▶ _TEXT SHOWN_:
>> BEGIN
Altered Carbon’s Simone Missick Says Misty Knight Is Partially To Thank For Getting The New Gig

Altered Carbon’s Simone Missick Says Misty Knight Is Partially To Thank For Getting The New Gig

The newest star of Altered Carbon, Simone Missick, may be best known for playing Misty Knight in Marvel’s now-defunct Netflix Universe, but her latest role is going to turn (and decapitate) some heads. She’s shed the robotic arm for some neural implants and a gun, and she’s having the time of her life.

“The introduction to Trepp is her shooting a guy in the head! It’s like, this is the best character ever,” she told Gizmodo.

In an interview with Gizmodo at an Altered Carbon press junket, Missick talked about moving from Marvel’s Misty to Trepp, a cool but intense bounty hunter who finds herself coming after the Last Envoy known as Takeshi Kovacs (now played by Anthony Mackie).
>> END
▶ _CHALLENGE 1_: Extract the passage of the article between "The newest star" and "of her life.", inclusive.
The article and the listing that follows it come from unrelated sources.

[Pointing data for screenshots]
>> BEGIN
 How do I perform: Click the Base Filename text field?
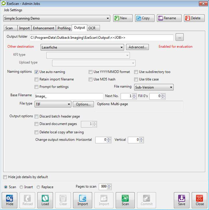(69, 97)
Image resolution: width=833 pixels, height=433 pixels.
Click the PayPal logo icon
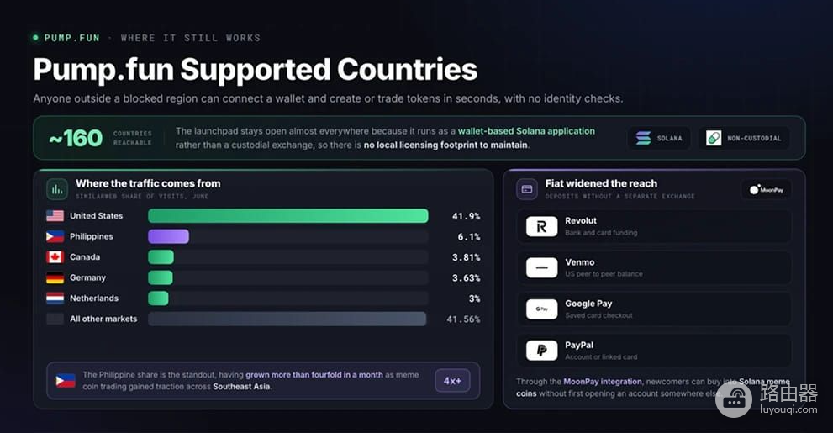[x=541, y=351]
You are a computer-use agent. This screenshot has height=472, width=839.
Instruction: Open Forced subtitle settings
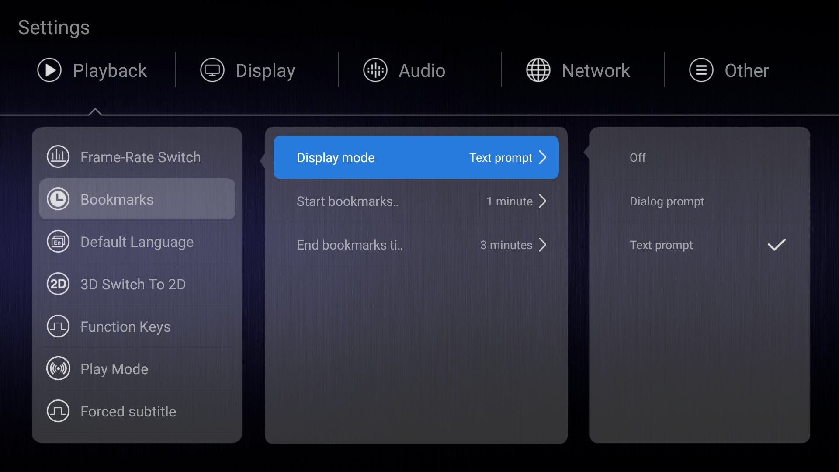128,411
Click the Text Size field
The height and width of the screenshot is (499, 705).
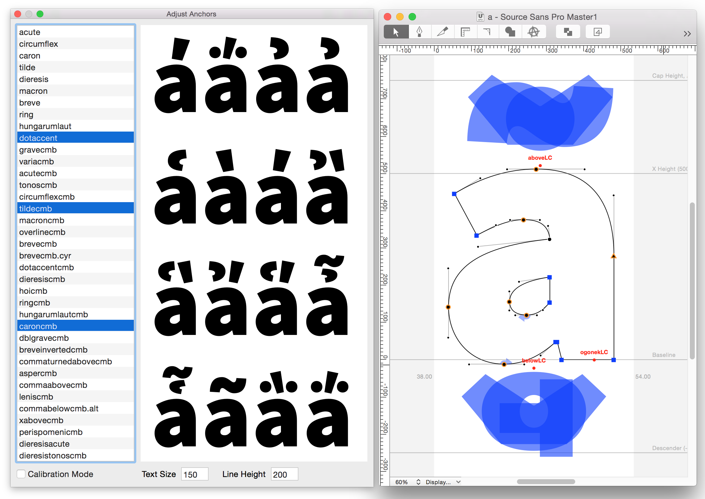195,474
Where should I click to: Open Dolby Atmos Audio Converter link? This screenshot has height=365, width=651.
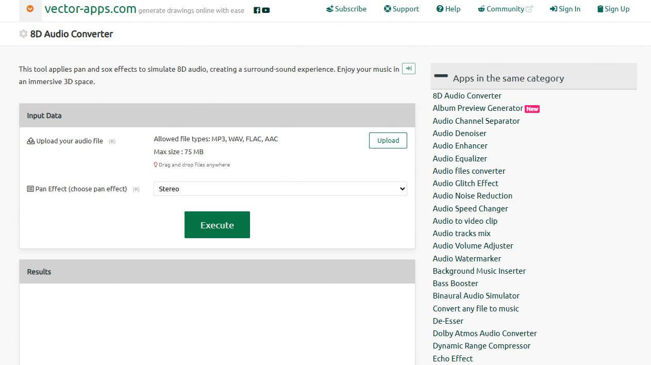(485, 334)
>> END
▶ _CHALLENGE 2_: Convert the listing, from the line holding "You are a computer-use" through the end of the listing, into a Markdown table with the columns Number and Record line. Skip blank lines and leave the pictures out.

▶ _ANSWER 1_:
The newest star of Altered Carbon, Simone Missick, may be best known for playing Misty Knight in Marvel’s now-defunct Netflix Universe, but her latest role is going to turn (and decapitate) some heads. She’s shed the robotic arm for some neural implants and a gun, and she’s having the time of her life.

▶ _ANSWER 2_:
| Number | Record line |
|---|---|
| 1 | You are a computer-use agent. This screenshot has height=472, width=839. |
| 2 | Instruction: Open Forced subtitle settings |
| 3 | 128,411 |
| 4 | Click the Text Size field |
| 5 | The height and width of the screenshot is (499, 705). |
| 6 | 195,474 |
| 7 | Where should I click to: Open Dolby Atmos Audio Converter link? This screenshot has height=365, width=651. |
| 8 | (485, 334) |